Paulo Pinheiro, chairman of the U.N. Commission of Inquiry, noted that its 2014 report found that the scale of deaths in prisons indicated that the Assad government was responsible for “extermination as a crime against humanity”.

“Too many voices have been silenced by enforced disappearance, arbitrary detention, or death,” he said.

Zeid and Pinheiro pledged support to a new U.N. mechanism which will collect evidence and prepare criminal files for prosecution by national authorities or an international court.

The government detains 87 percent of those in custody, or 92,000 of the total 106,000, said Fadel Abdul Ghani, executive director of the Syrian Network for Human Rights.

Many suffer “horrendous acts of torture”, he said.

“We don’t believe that Russia and Iran are paying the price for their support for such a regime that has committed war crimes,” Abdul Ghani told a news briefing.

Mazen Darwish, a lawyer freed in 2015 after three years in jail, voiced outrage at the lack of international action.

“We are speaking of a daily massacre going on for six years,” he told the 47-member forum.

“All parties feel impunity so they continue these kinds of crimes daily without any feeling there will be consequences.”

“Detainees Fate” is an essential demand

Ahead of the last round of Syrian peace talks in Geneva, the UN envoy for Syria, Staffan de Mistura, met a group of Syrian women who came to address the fate of detainee in Assad regime’s prisons, hoping to include this issue in the talks program.

“They were sending to me, and through me to everyone, the message that while we are going to talk about the future of Syria we should not forget those who are still either detained, abducted, or missing,” de Mistura told reporters.

“There are thousands and thousands of mothers, wives, daughters who are hoping that at least this aspect will be one of the benefits of any negotiation…You can be sure that we will be constantly raising detainees, abducted and missing people.”

They held large photographs of missing sons, brothers, and husbands, and had a simple request: to know their relatives’ whereabouts, and whether they were dead or alive.

The women then read out a joint statement at a vigil, saying: “We, as families, demand the immediate release of our relatives who have been unlawfully detained.”

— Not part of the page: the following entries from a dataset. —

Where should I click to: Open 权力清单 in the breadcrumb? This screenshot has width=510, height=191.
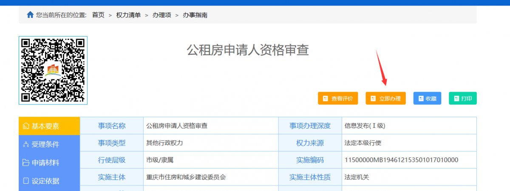128,15
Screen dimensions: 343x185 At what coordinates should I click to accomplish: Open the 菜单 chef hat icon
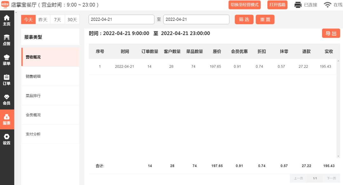coord(7,60)
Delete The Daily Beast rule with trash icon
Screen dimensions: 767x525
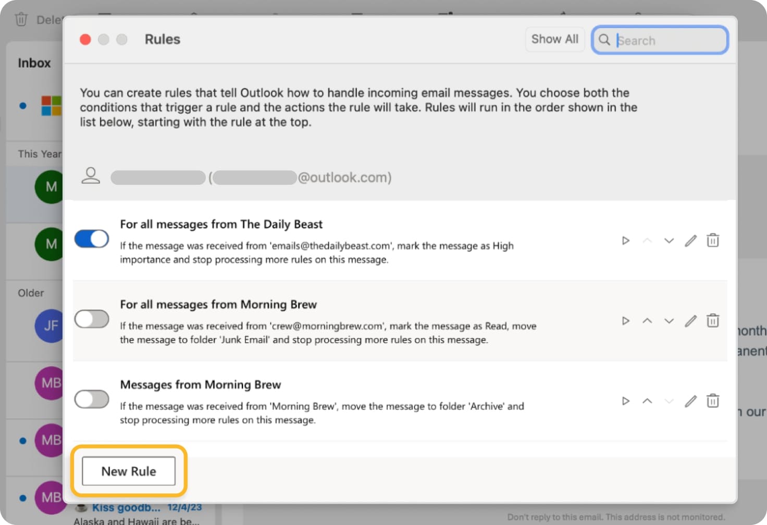pos(713,241)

United Nations mediator for Syria Staffan de Mistura and a group of women whose family members have either been detained by Syrian authorities or abducted by armed groups, or simply missing, hold a minute of silence, outside the United Nations office in Geneva during the Geneva IV conference on Syria, Switzerland, February 23, 2017. REUTERS/Pierre Albouy

The Syrian crisis began as a peaceful demonstration against the injustice in Syria. Assad regime used to fire power and violence against the civilians and led to armed resistance. 450.000 Syrians lost their lives in the past five years according to UN estimates, and more than 12 million have lost their homes.